Epithelial-to-Mesenchymal Transition (EMT) in experimental intestinal fibrosis

Inflammatory Bowel Diseases (IBD) are chronic and progressive inflammatory disorders that may result in intestinal fibrosis, characterized by excessive and uncontrolled deposition of extracellular matrix components (ECM). Other than Smaddependent the profibrotic effects of TGFβ signaling that leads to a phenotype switch of intestinal mesenchymal cells, resulting in proliferation and collagene deposition (1), source of fibrotic tissue comes from the process called Epithelial-to-Mesenchymal Transition (EMT), in which also epithelial cells acquire fibroblastic phenotype and related function (2). The purpose of our study was to evaluate the expression of protein markers of EMT in a mouse model of intestinal fibrosis and their changes after the administration of the experimental drug GED- 0507-34 Levo, that is able to inhibit and revert the fibrotic phenotypic switch. Immunohistochemistry (IHC) and immunofluorescence (IF) evalutations for E-cadherin and β-catenin were performed in three groups of C57BL/6 mice: Dextran Sulphate Sodium (DSS) colitis group, DSS+GED group and controls. In the same groups E-cadherin, β-catenin, p-GSK3-beta and GSK3-beta were evaluated by immunoblotting. In IHC and IF analysis, was observed a significant decrease of E-cadherin and β-catenin expression in DSS group compared to control. GED administration was able to revert the DSS effect by increasing the expression of both proteins to levels similar to the control. Comparable results were obtained by immunoblotting.
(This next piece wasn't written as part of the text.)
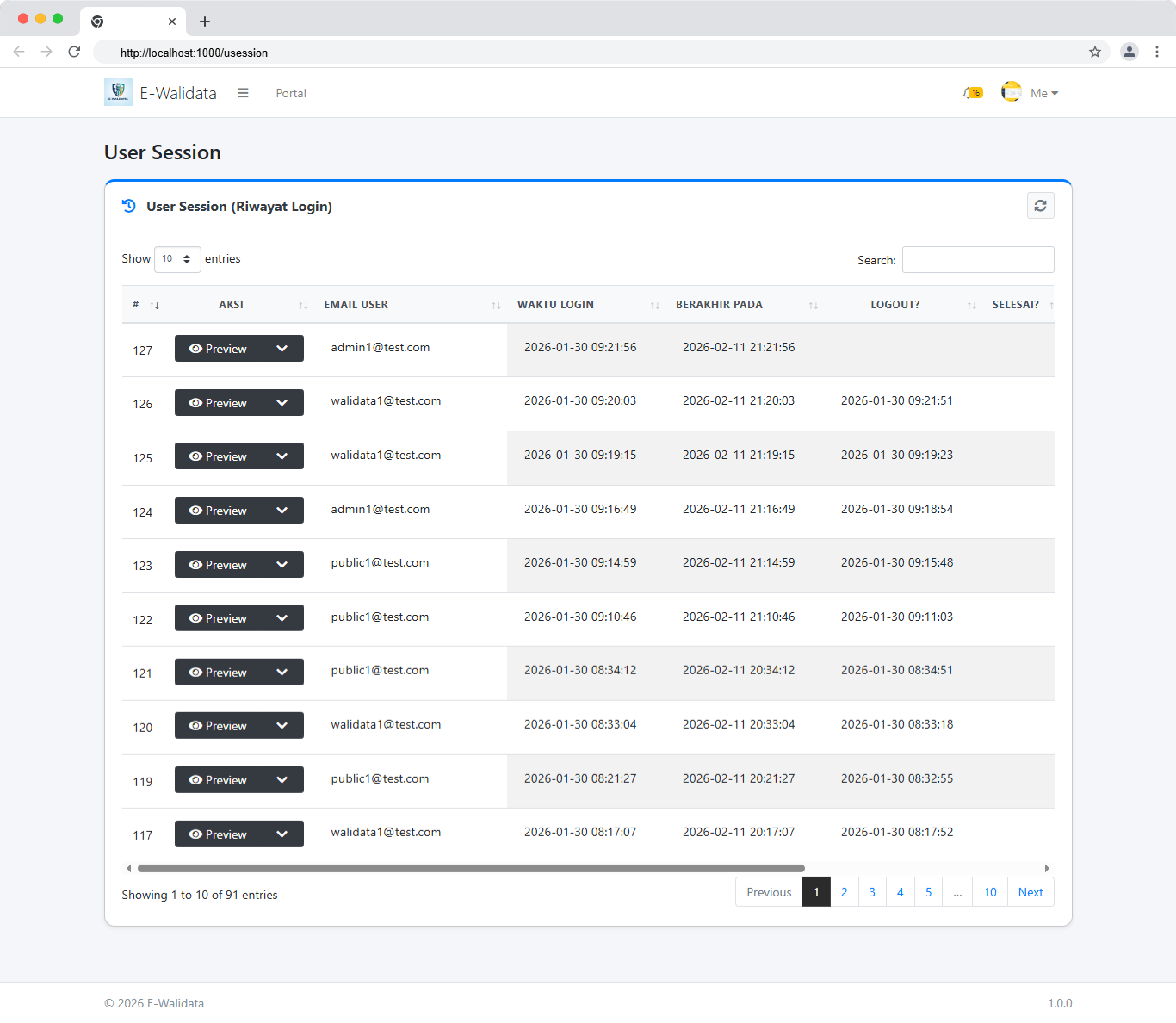Reload the page in browser
1176x1023 pixels.
coord(74,52)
Furthermore the immunoblotting assay showed that the known EMT inhibitor GSK3-beta is activated in the DSS+GED group suggesting that GSK3-beta activity is required for the restoration of the epithelial phenotype exerted by GED. Taken together, our results indicates that the EMT is another cause of collagen deposition in our mouse model and thus it could be a valid target for the development of a treatment for intestinal fibrosis.